Only recently have experts begun to truly sound the alarm on fracking as the culprit responsible for an earthquake epidemic in areas that used to be rock solid. And now, the EPA has finally issued a report to declare that fracking contaminates drinking water during every stage of the process.
This announcement seems like a no-brainer, really, given that fracking’s extraction process creates toxic wastewater, which is disposed of through a violent injection process deep into the earth. The process is supposed to shove the wastewater far below aquifers that contain drinking water, but come on. And given that rivers near fracking sites are known to go up in flames, it’s safe to assume that the process is not foolproof.

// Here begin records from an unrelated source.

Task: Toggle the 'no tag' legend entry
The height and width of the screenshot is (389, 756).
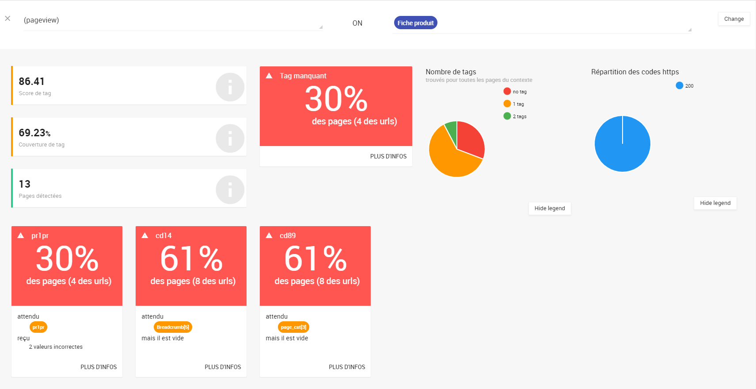Action: pyautogui.click(x=515, y=92)
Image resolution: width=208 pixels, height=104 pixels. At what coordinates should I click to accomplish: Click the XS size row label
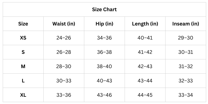tap(23, 38)
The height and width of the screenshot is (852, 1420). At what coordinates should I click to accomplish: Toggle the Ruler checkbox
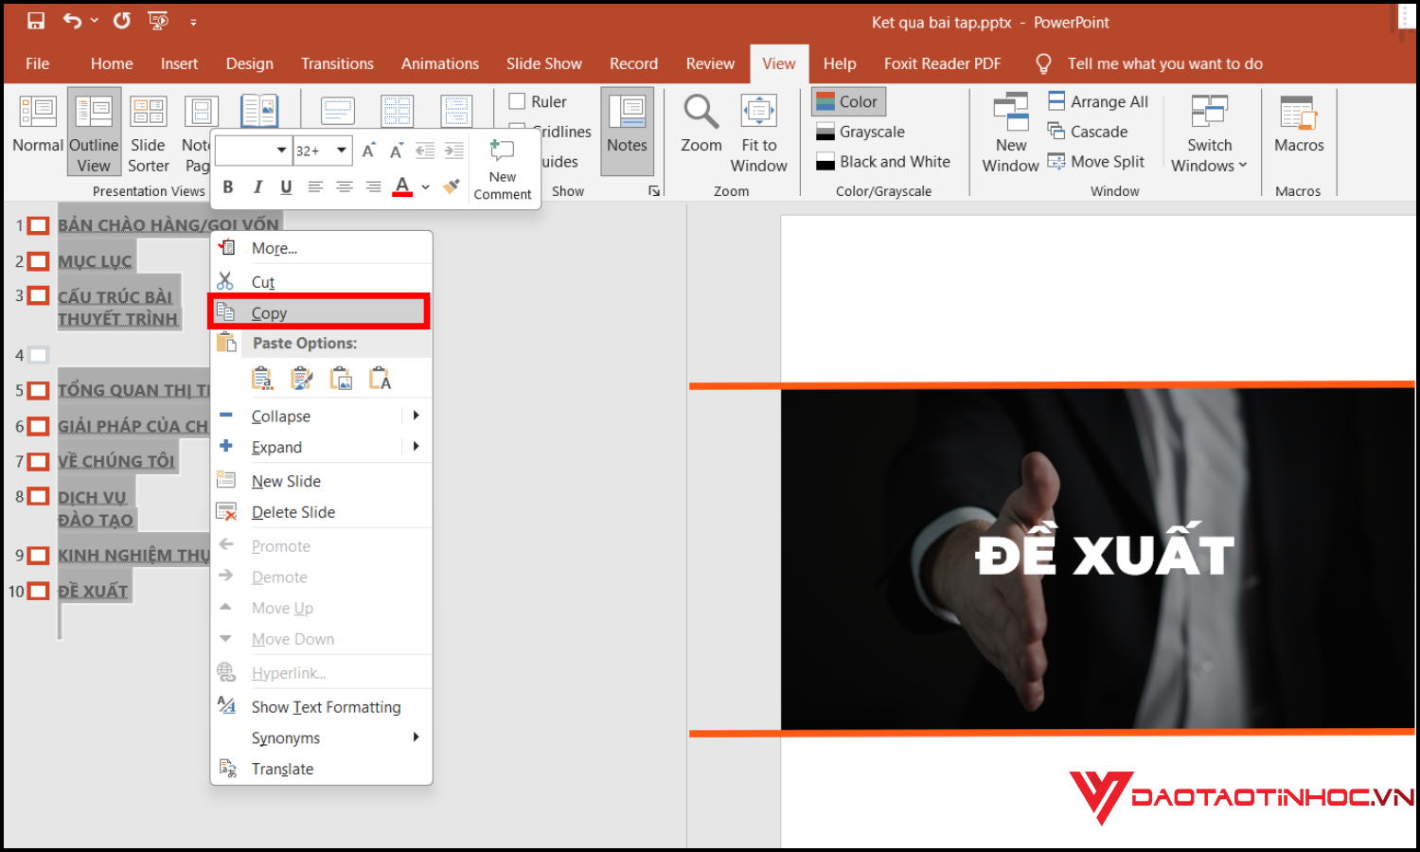click(518, 101)
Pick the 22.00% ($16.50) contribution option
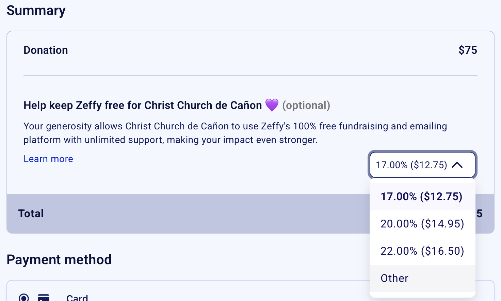The height and width of the screenshot is (301, 501). pyautogui.click(x=422, y=251)
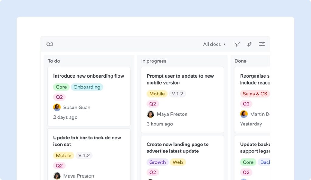
Task: Click Martin's avatar in the Done column
Action: [244, 114]
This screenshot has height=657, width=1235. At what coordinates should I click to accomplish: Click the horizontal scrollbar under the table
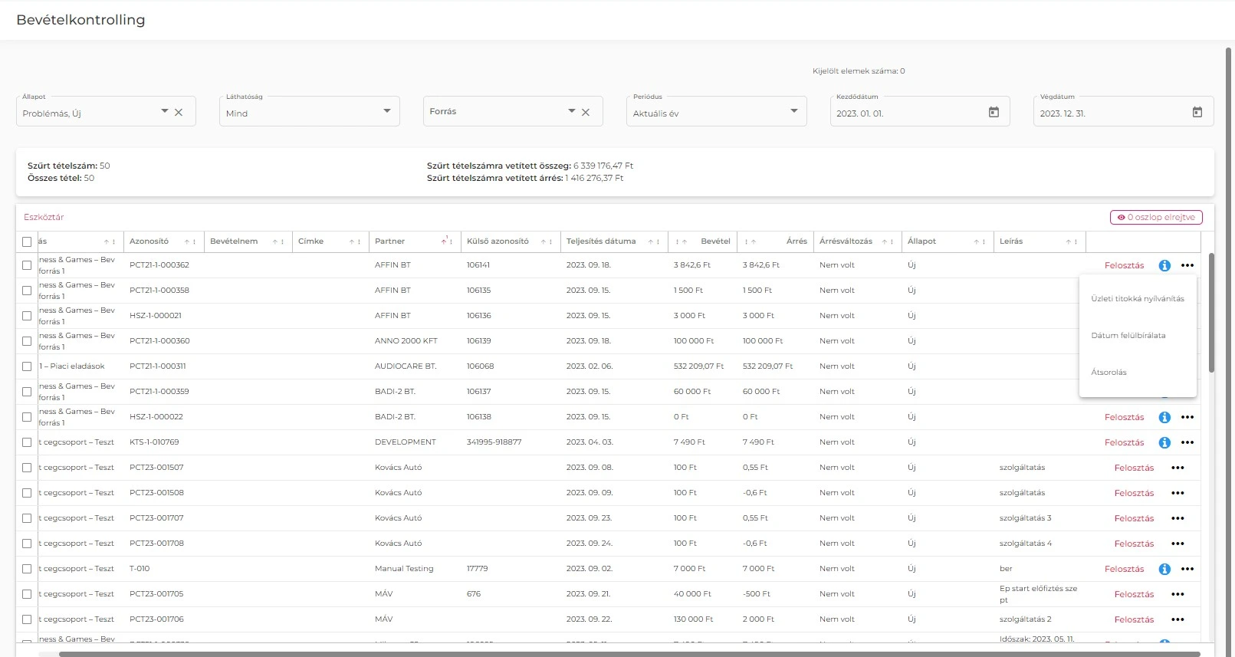629,654
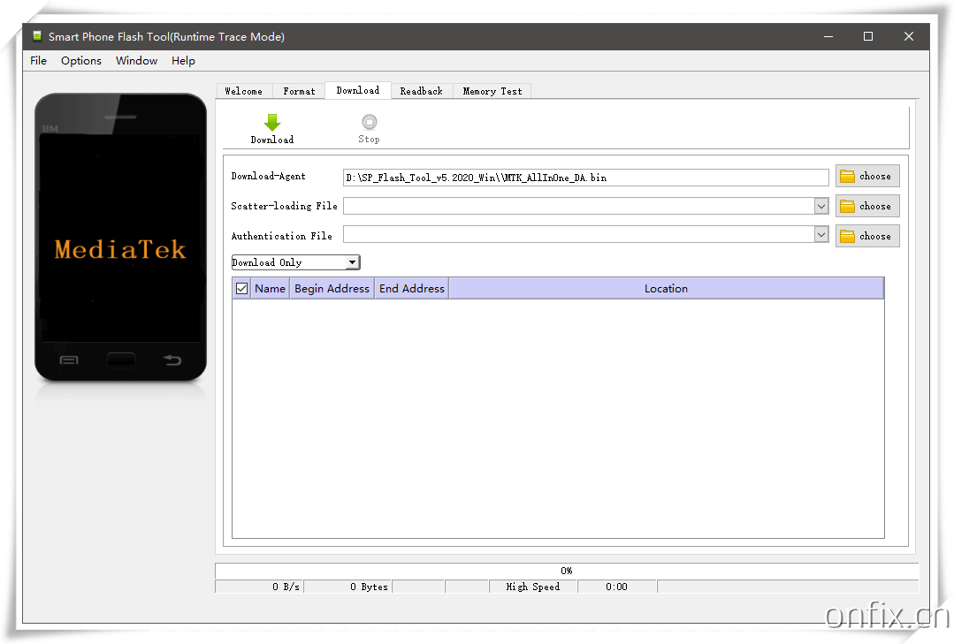954x644 pixels.
Task: Open folder chooser for Authentication File
Action: (x=866, y=235)
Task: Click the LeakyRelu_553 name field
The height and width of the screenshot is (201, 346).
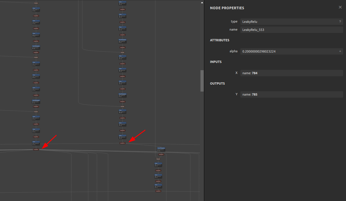Action: [292, 30]
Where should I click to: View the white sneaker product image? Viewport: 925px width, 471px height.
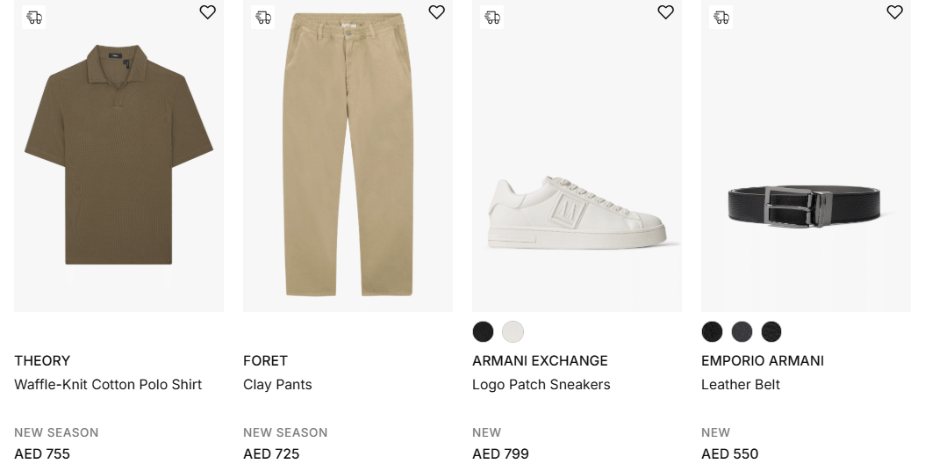click(x=577, y=211)
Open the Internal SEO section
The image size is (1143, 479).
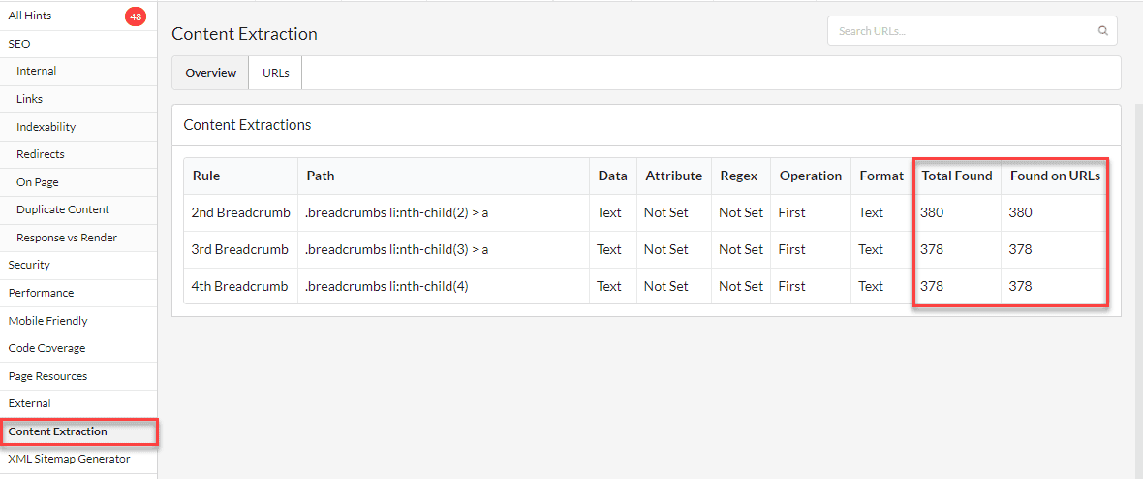(36, 71)
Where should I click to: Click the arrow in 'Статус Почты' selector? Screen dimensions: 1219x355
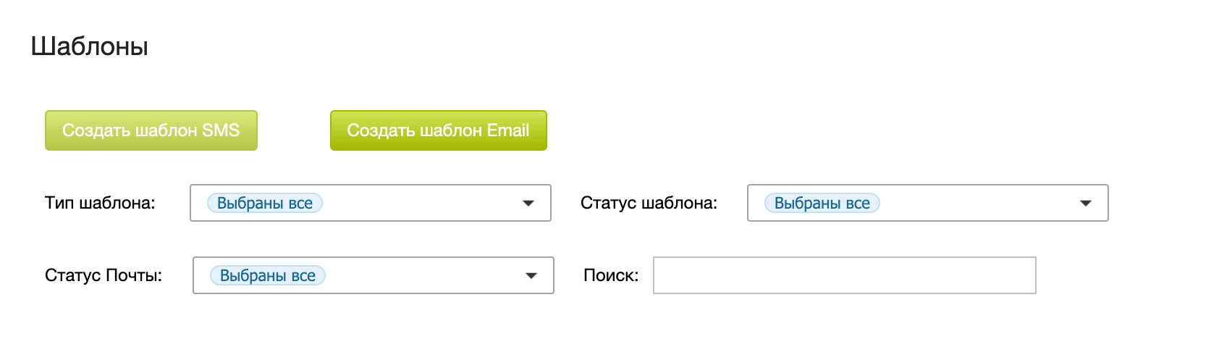pyautogui.click(x=531, y=276)
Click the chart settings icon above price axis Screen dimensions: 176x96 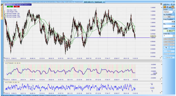[161, 4]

The EPA report has concluded that contamination occurs at all stages of the fracking process. Some of the effects were mild or temporary, but other conditions create severe impacts, including the following:
While some affects were temporary or not severe, the agency said it identified a handful of conditions under which fracking activities can have more frequent or severe impacts. They include:
Withdrawing fracking water in places with limited or declining groundwater availability.
Spilling fracking fluids, chemicals or the contaminated water that flows back to the surface (produced water), resulting in large volumes of chemicals reaching groundwater resources.
Injecting fracking fluids into poorly constructed wells, so that gases or liquids affect the groundwater.
Injecting fracking fluids directly into groundwater resources.
Sending contaminated fracking wastewater back into surface water resources.
Disposing of or storing fracking wastewater in unlined pits so that the toxic water contaminates groundwater.
The New York Times points out that the EPA is completely marching to a different beat than it did last year, when the agency’s preliminary fracking report stated that there was “no evidence” that fracking contaminates drinking water. But before everyone feels super positive about this final report, the EPA states that it isn’t the definitive word on how fracking gets all up in your drinking water.
Also not too comforting — the Trump pick for EPA head (Oklahoma Attorney General Scott Pruitt) has a reputation for fighting EPA regulations and recommendations at every opportunity. So, that’ll be fun.